I had bought the Ride Crew Focus and really liked the fit however I got some heel lift in them...after a couple of times on the mountain the boa system malfunctioned and I couldn't get them to loosen up on the right foot...finally got the boot off and sent them back to dogfunk with no questions asked. I went shopping and stopped at REI and they had a DC judge that fit awesome and no heel lift, price was $279..stopped by the sports outlet and they had the same boot for $99..best $99 I ever spent...extremely comfortable and no heel lift. I have had lots of issues with my feet my whole life, I was born with a club foot and had multiple surgeries in the first year of my life which ended up causing scar tissue in my foot that pops and can be really painful even 29 years later. If you have foot problems I recommend the DC judge and flow bindings...I notice that if the bindings top strap is even 1 or 2 notches too tight that it will make my foot numb...just my personal experience.


----------



## JediMindGamez (Jan 5, 2010)

If the salomons are the boots im thinkin of (the ones with the heel hold strap on the inside), then heel lift can still be an issue. I tried em on at sierra and the sales guy said i was the first person he's ever heard that got heel lift with them. 

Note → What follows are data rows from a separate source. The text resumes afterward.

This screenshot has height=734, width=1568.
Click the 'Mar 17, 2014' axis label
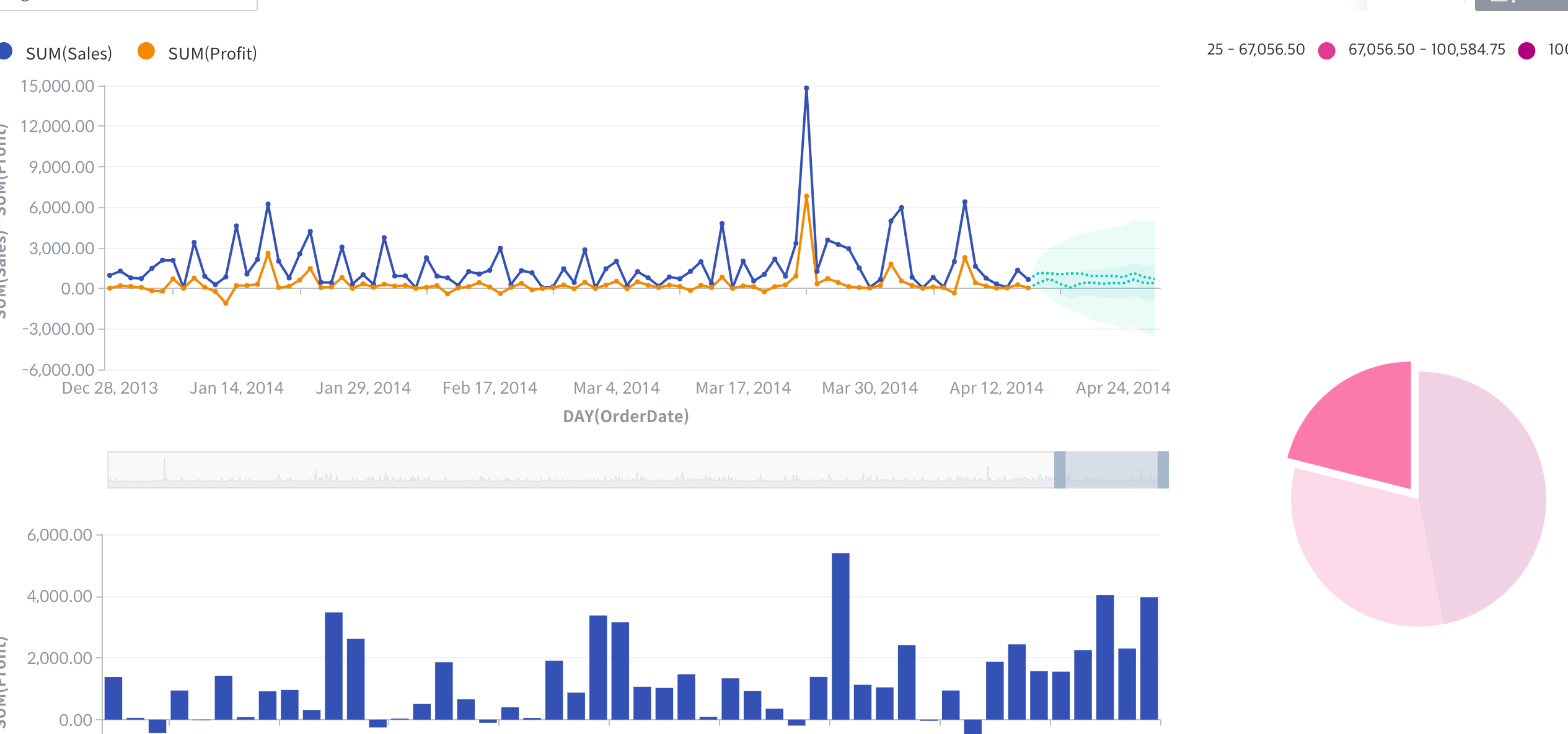[744, 387]
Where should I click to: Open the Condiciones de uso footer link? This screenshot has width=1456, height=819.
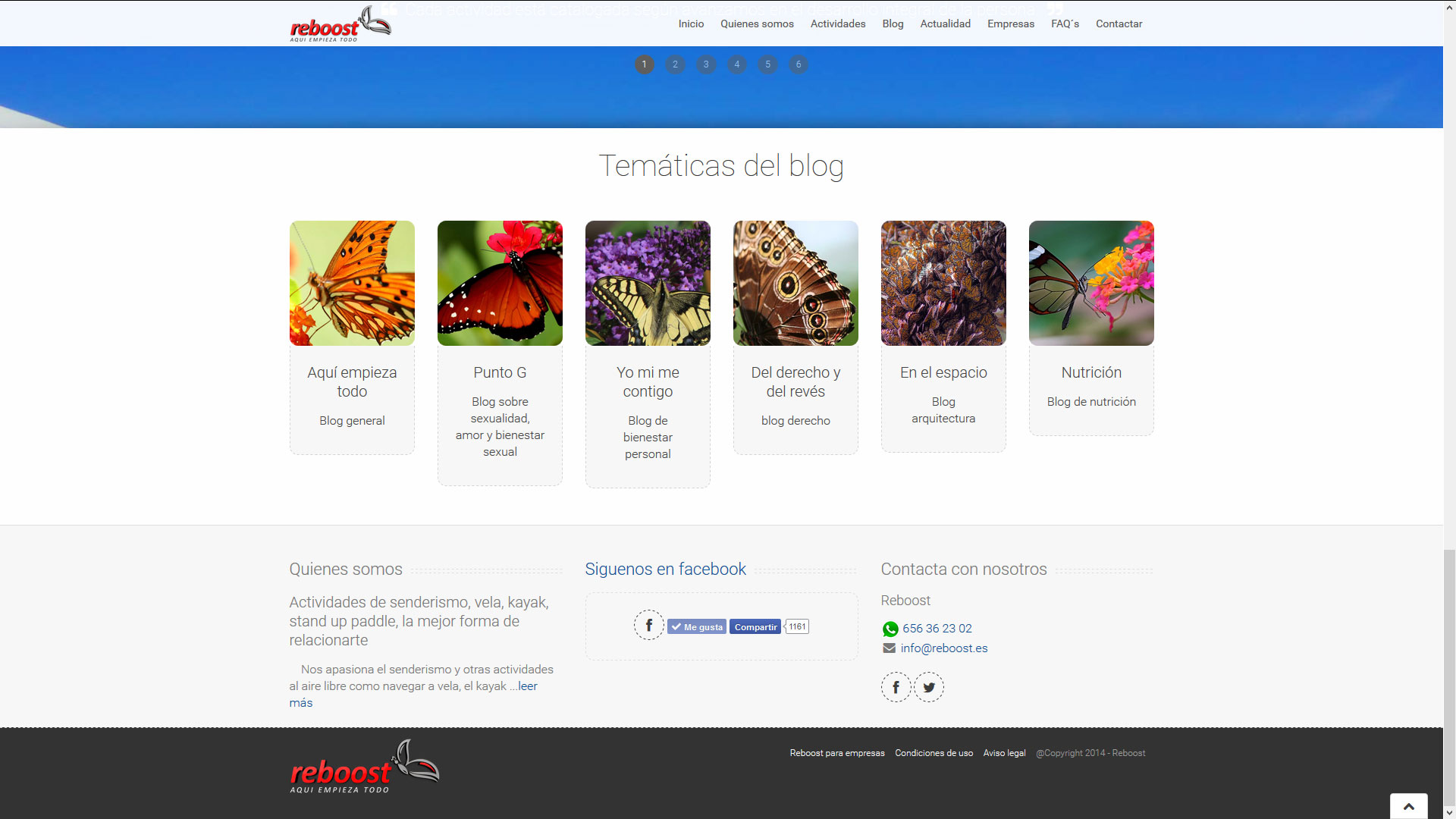pos(934,753)
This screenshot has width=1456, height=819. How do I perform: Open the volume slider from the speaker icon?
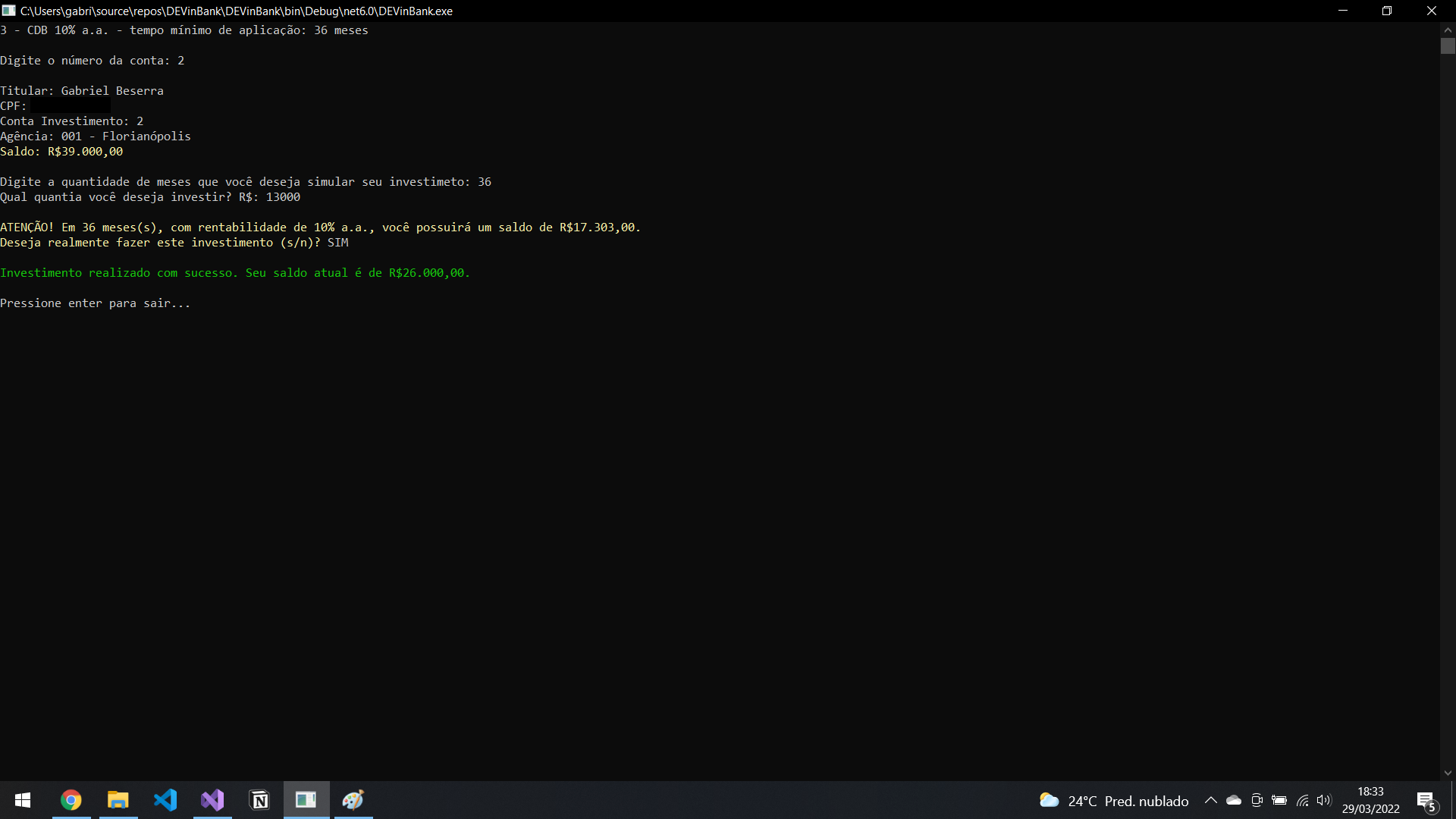[x=1325, y=800]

I ended up going with the burton ions


----------



## Csanto23 (Feb 23, 2010)

I just picked up a pair of K2 Maysis for 150 from a ski shop out on CO (had them ship em to NY). Retail on the boot is 250. 
Also, I didn't pay tax. (I know, cross-state tax laws are very confusing)


----------



## Boardski (Feb 3, 2010)

For around $300 there are two boots that really stick out in my mind. The k2 T1 DB is an excellent boot with the double conda boa which will keep your heel locked in place. The other is the Salomon Malamute. It's a pretty stiff boot but if you're riding in AK and looking to spend $300 I'm assuming that's what you want.


----------



## Boardski (Feb 3, 2010)

redlude97 said:


> spend $250 on boots that fit you best and $50 on new insoles such as Sole or Superfeet


Zapz are killer insoles as well. They're made by Masterfit who is THE boot fitting expert standard. You could also get a full blown custom insole which is always best but plan on dropping around $125


----------